TL;DR: As of last week, there is a dlt pipeline that loads data from Google Analytics 4 (GA4). We’ve been excited about GA4 for a while now, so we decided to build some internal dashboards and show you how we did it.
Why GA4?
We set out to build an internal dashboard demo based on data from Google Analytics (GA4). Google announced that they will stop processing hits for Universal Analytics (UA) on July 1st, 2023, so many people are now having to figure out how to set up analytics on top of GA4 instead of UA and struggling to do so. For example, in UA, a session represents the period of time that a user is actively engaged on your site, while in GA4, a session_start
event generates a session ID that is associated with all future events during the session. Our hope is that this demo helps you begin this transition!
Initial explorations
We decided to make a dashboard that helps us better understand data attribution for our blog posts (e.g.

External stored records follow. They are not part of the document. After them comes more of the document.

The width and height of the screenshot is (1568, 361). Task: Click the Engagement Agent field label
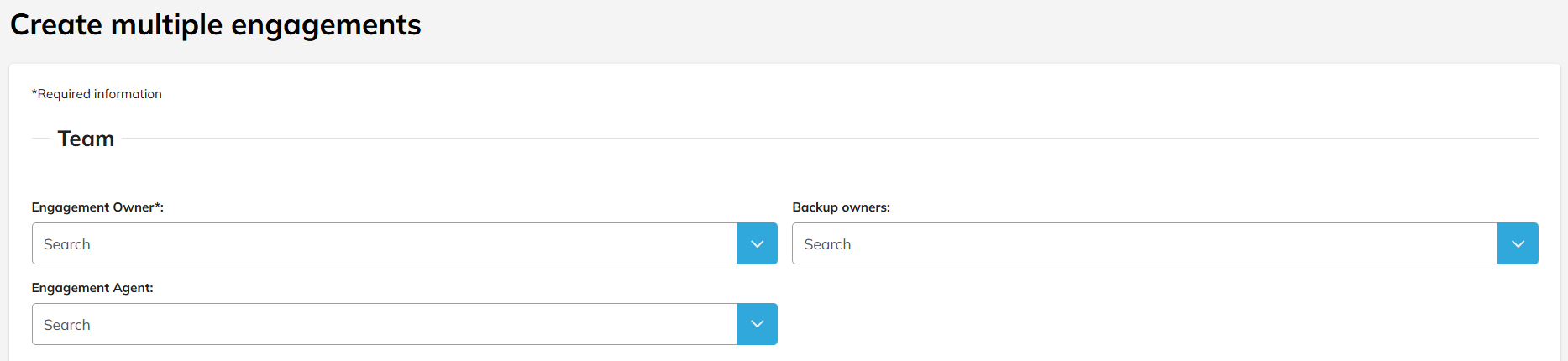point(92,288)
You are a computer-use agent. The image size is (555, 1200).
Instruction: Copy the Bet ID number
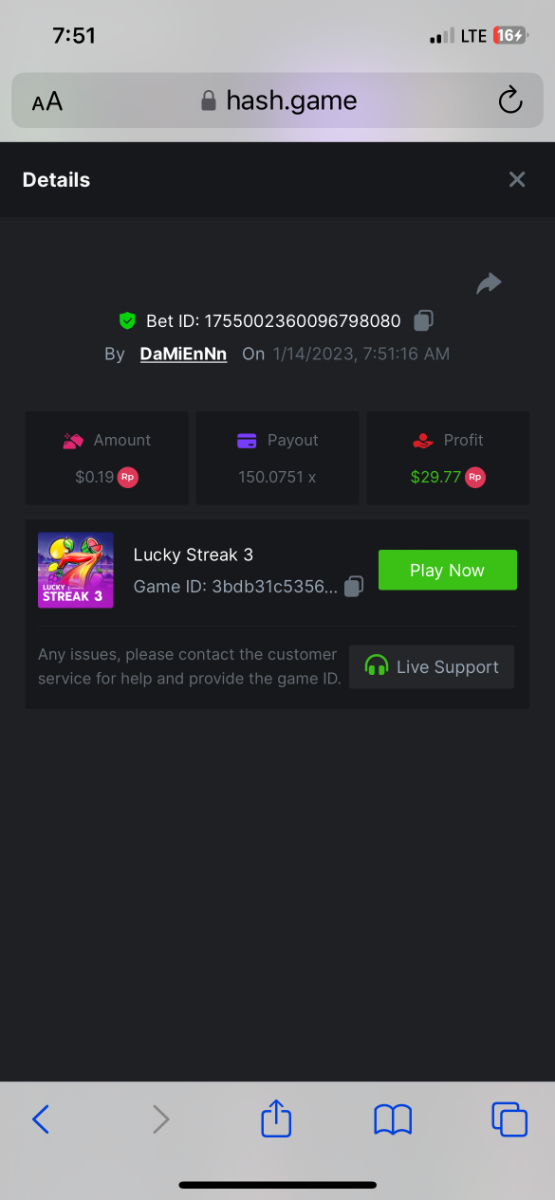(x=424, y=321)
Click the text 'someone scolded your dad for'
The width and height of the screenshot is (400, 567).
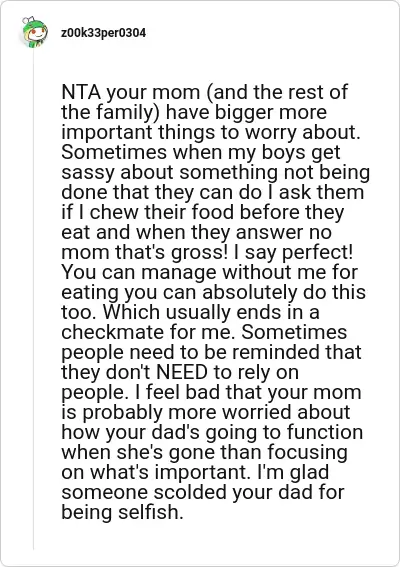pyautogui.click(x=203, y=492)

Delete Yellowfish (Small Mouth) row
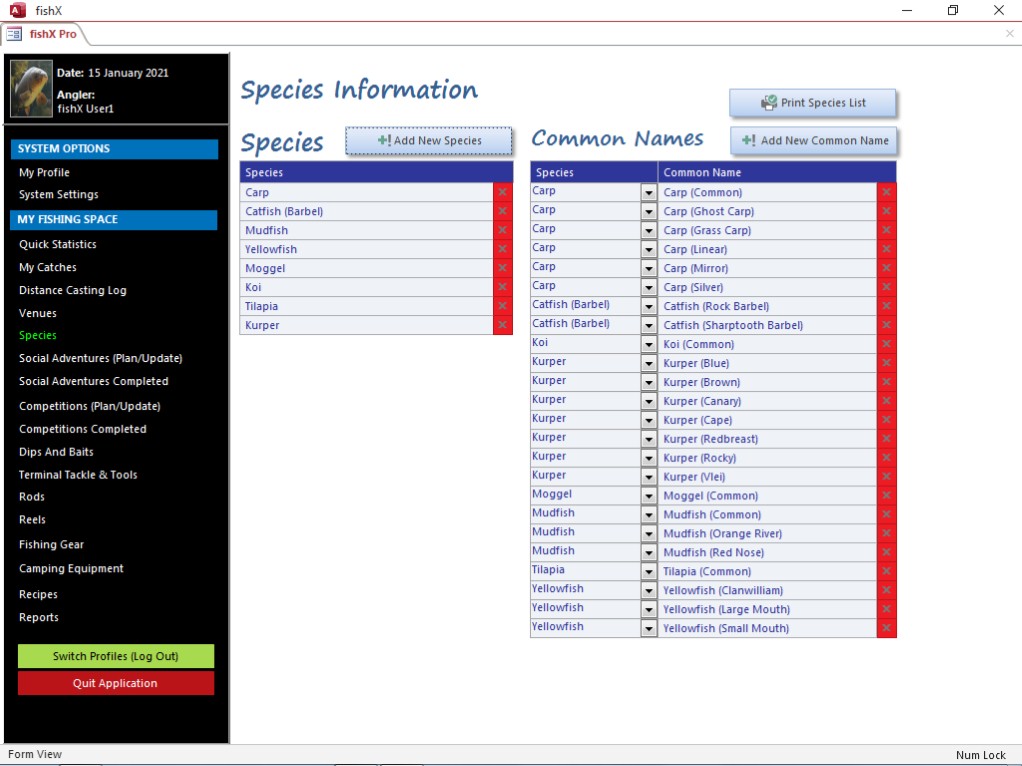pos(886,628)
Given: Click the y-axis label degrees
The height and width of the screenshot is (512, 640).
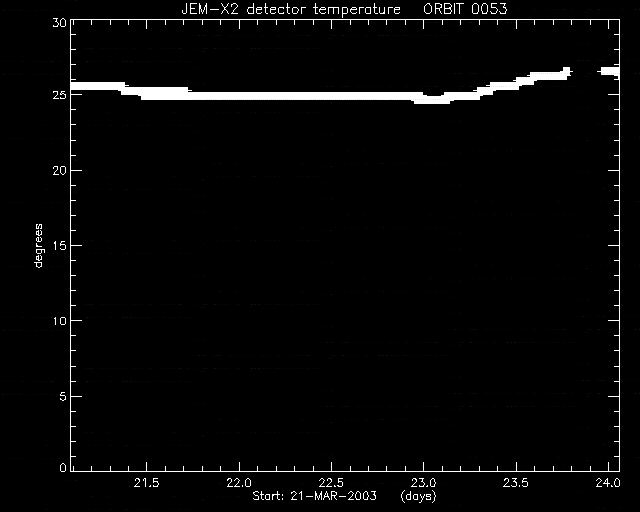Looking at the screenshot, I should (x=38, y=246).

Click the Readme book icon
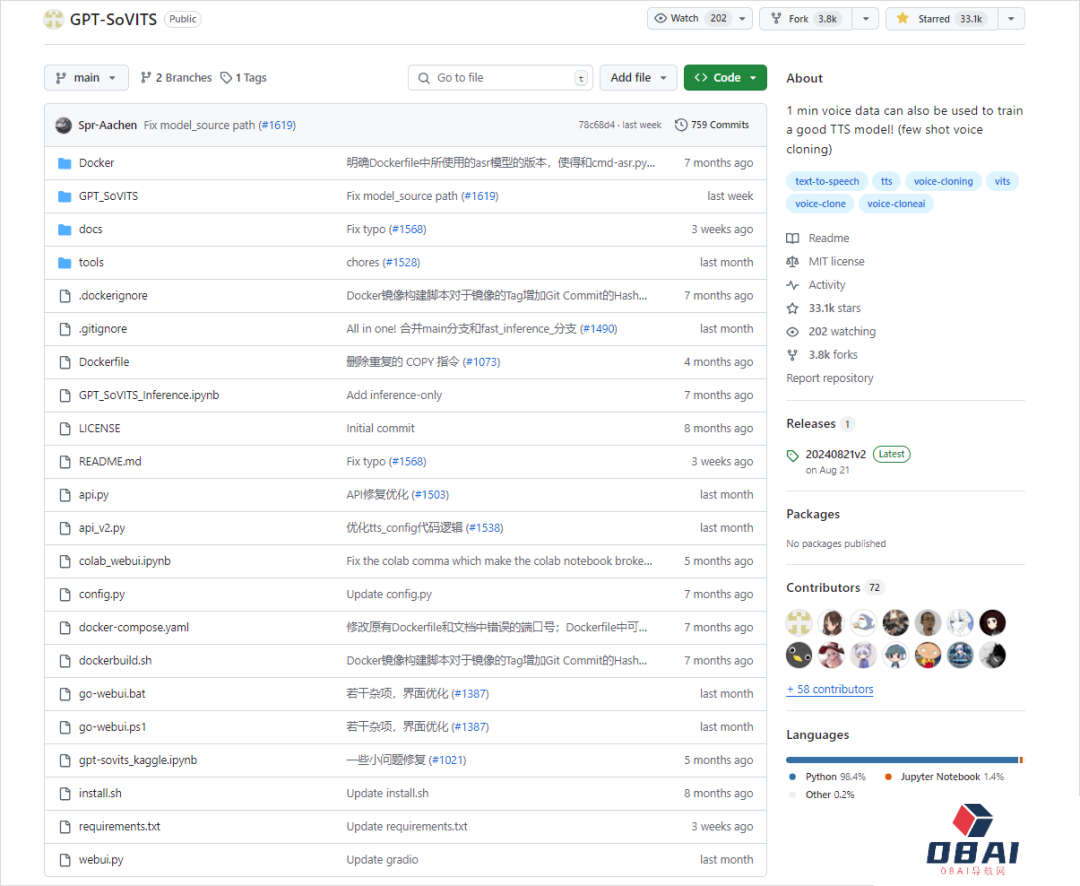coord(793,238)
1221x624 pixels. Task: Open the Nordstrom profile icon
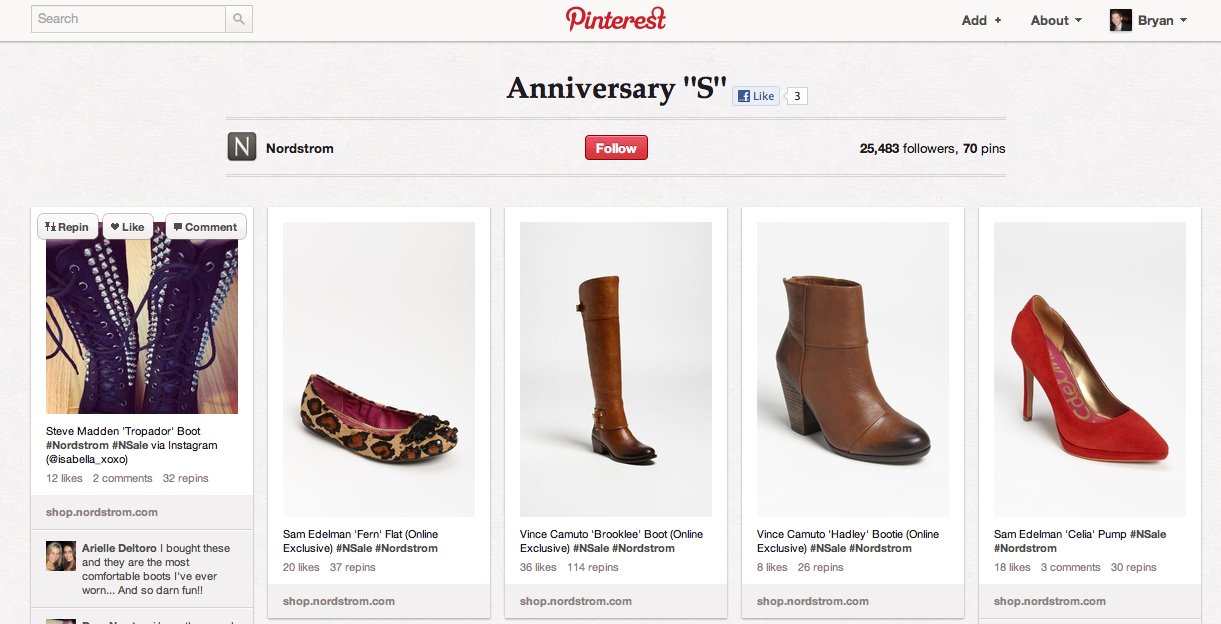pyautogui.click(x=242, y=147)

As DuckDB crosses 1M downloads / month, what do its users do?). Once we got our credentials working, we then used the GA4 dlt
pipeline to load data into a DuckDB instance on our laptop. This allowed us to figure out what requests we needed to make to get the necessary data to show the impact of each blog post (e.g. across different channels, what was the subsequent engagement with our docs, etc). We founded it helpful to use GA4 Query Explorer for this.
Internal dashboard
With the data loaded locally, we were able to build the dashboard on our system using Streamlit. You can also do this on your system by simply cloning this repo and following the steps listed here.
After having the pipeline and the dashboard set up just how we liked it, we were now ready to deploy it.
Deploying the data warehouse
We decided to deploy our Streamlit app on a Google Cloud VM instance. This means that instead of storing the data locally, it would need to be in a location that could be accessed by the Streamlit app. Hence we decided to load the data onto a PostgreSQL database in the VM. See here for more details on our process.
Deploying the dlt
pipeline with GitHub Actions
Once we had our data warehouse set up, we were ready to deploy the pipeline. We then followed the deploy a pipeline walkthrough to configure and deploy a pipeline that will load the data daily onto our data warehouse.
Deploying the dashboard
We finally deployed our Streamlit app on our Google Cloud VM instance by following these steps.